> [SET EXERCISE]: Copy the rows word for word, from the line containing "The image size is (800, 450)." through the line containing "(x=1498, y=163)", with both of those lines included.

>> begin DATA SHOWN

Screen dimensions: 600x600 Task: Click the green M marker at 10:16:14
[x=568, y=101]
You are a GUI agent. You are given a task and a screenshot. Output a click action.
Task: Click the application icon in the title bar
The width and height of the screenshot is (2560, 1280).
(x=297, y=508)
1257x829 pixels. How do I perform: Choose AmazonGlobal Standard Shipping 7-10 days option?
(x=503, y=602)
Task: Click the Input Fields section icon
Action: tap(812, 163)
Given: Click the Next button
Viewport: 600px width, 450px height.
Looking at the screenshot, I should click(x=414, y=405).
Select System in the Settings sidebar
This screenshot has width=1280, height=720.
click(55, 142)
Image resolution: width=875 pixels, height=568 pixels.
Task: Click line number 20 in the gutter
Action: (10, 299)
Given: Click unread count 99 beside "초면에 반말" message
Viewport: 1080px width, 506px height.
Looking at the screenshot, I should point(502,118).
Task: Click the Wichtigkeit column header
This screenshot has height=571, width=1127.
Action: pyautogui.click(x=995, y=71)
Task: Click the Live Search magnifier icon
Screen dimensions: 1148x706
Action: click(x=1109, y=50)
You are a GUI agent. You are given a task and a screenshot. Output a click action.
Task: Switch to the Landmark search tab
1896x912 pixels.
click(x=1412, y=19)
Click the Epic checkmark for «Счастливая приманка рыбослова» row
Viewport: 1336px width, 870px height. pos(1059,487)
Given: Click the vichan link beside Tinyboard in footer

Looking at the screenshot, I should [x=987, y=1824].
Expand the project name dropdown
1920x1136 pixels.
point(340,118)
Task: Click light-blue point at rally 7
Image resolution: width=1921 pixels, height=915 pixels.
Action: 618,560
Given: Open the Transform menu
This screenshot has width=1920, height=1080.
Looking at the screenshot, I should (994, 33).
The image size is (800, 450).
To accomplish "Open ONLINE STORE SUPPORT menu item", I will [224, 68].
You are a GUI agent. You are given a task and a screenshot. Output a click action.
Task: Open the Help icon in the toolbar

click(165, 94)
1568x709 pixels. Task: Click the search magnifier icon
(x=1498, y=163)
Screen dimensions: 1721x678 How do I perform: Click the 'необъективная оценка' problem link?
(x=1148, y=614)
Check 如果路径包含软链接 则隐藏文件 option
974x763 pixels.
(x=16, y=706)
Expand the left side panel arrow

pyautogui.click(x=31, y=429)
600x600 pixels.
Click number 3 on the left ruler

>> end DATA SHOWN

> [FINISHED TASK]:
The image size is (800, 450).
To accomplish "Open ONLINE STORE SUPPORT menu item", I will [224, 68].
You are a GUI agent. You are given a task and a screenshot. Output a click action.
Task: Open the Help icon in the toolbar

click(165, 94)
1568x709 pixels. Task: Click the search magnifier icon
(x=1498, y=163)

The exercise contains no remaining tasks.